====== MATERIAL FOR THIS EXERCISE ======
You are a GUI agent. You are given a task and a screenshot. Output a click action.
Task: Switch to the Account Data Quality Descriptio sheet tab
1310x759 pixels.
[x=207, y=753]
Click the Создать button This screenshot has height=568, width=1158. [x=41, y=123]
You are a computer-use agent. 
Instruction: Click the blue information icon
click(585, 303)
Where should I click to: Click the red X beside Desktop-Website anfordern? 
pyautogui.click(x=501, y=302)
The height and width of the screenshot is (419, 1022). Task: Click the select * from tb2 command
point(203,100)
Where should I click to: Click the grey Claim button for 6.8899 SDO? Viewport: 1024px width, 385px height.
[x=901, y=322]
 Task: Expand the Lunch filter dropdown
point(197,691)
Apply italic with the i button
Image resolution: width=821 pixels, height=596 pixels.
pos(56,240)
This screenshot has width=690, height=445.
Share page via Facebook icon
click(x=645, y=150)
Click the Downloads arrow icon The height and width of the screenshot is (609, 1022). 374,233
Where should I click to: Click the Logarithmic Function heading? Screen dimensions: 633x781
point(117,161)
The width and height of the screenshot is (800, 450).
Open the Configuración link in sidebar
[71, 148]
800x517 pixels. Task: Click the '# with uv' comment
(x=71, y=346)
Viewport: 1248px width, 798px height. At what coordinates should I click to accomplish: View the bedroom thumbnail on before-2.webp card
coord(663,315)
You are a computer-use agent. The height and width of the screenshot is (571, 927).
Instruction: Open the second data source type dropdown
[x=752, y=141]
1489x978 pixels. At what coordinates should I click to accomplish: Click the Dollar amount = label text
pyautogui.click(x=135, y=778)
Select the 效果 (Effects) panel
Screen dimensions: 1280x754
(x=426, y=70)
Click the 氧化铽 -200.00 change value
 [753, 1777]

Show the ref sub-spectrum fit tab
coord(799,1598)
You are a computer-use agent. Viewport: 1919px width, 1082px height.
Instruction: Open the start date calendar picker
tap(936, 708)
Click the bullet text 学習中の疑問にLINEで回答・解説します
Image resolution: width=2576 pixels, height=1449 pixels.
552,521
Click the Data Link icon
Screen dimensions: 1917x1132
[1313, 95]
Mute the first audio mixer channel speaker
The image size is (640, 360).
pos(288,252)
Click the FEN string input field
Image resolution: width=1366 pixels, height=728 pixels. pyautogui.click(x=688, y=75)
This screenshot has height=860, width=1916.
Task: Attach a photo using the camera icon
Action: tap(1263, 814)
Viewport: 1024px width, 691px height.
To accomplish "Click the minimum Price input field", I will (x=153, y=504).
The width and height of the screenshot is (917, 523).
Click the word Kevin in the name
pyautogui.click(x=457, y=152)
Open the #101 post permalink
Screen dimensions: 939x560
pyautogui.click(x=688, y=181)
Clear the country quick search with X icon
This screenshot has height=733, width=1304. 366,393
======
## EXERCISE GOAL
What you should produce is an exact retyping of every line above.

## TASK ANSWER
You are a GUI agent. You are given a task and a screenshot. Output a click action.
Task: Switch to the Account Data Quality Descriptio sheet tab
1310x759 pixels.
[x=207, y=753]
Click the Создать button This screenshot has height=568, width=1158. [x=41, y=123]
You are a computer-use agent. 
Instruction: Click the blue information icon
click(585, 303)
Where should I click to: Click the red X beside Desktop-Website anfordern? 
pyautogui.click(x=501, y=302)
The height and width of the screenshot is (419, 1022). Task: Click the select * from tb2 command
point(203,100)
Where should I click to: Click the grey Claim button for 6.8899 SDO? Viewport: 1024px width, 385px height.
[x=901, y=322]
 Task: Expand the Lunch filter dropdown
point(197,691)
Apply italic with the i button
Image resolution: width=821 pixels, height=596 pixels.
pos(56,240)
This screenshot has width=690, height=445.
Share page via Facebook icon
click(x=645, y=150)
Click the Downloads arrow icon The height and width of the screenshot is (609, 1022). 374,233
Where should I click to: Click the Logarithmic Function heading? Screen dimensions: 633x781
point(117,161)
The width and height of the screenshot is (800, 450).
Open the Configuración link in sidebar
[71, 148]
800x517 pixels. Task: Click the '# with uv' comment
(x=71, y=346)
Viewport: 1248px width, 798px height. At what coordinates should I click to accomplish: View the bedroom thumbnail on before-2.webp card
coord(663,315)
You are a computer-use agent. The height and width of the screenshot is (571, 927).
Instruction: Open the second data source type dropdown
[x=752, y=141]
1489x978 pixels. At what coordinates should I click to accomplish: Click the Dollar amount = label text
pyautogui.click(x=135, y=778)
Select the 效果 (Effects) panel
Screen dimensions: 1280x754
(x=426, y=70)
Click the 氧化铽 -200.00 change value
 [753, 1777]

Show the ref sub-spectrum fit tab
coord(799,1598)
You are a computer-use agent. Viewport: 1919px width, 1082px height.
Instruction: Open the start date calendar picker
tap(936, 708)
Click the bullet text 学習中の疑問にLINEで回答・解説します
Image resolution: width=2576 pixels, height=1449 pixels.
552,521
Click the Data Link icon
Screen dimensions: 1917x1132
[1313, 95]
Mute the first audio mixer channel speaker
The image size is (640, 360).
pos(288,252)
Click the FEN string input field
Image resolution: width=1366 pixels, height=728 pixels. pyautogui.click(x=688, y=75)
This screenshot has height=860, width=1916.
Task: Attach a photo using the camera icon
Action: tap(1263, 814)
Viewport: 1024px width, 691px height.
To accomplish "Click the minimum Price input field", I will (x=153, y=504).
The width and height of the screenshot is (917, 523).
Click the word Kevin in the name
pyautogui.click(x=457, y=152)
Open the #101 post permalink
Screen dimensions: 939x560
pyautogui.click(x=688, y=181)
Clear the country quick search with X icon
This screenshot has height=733, width=1304. 366,393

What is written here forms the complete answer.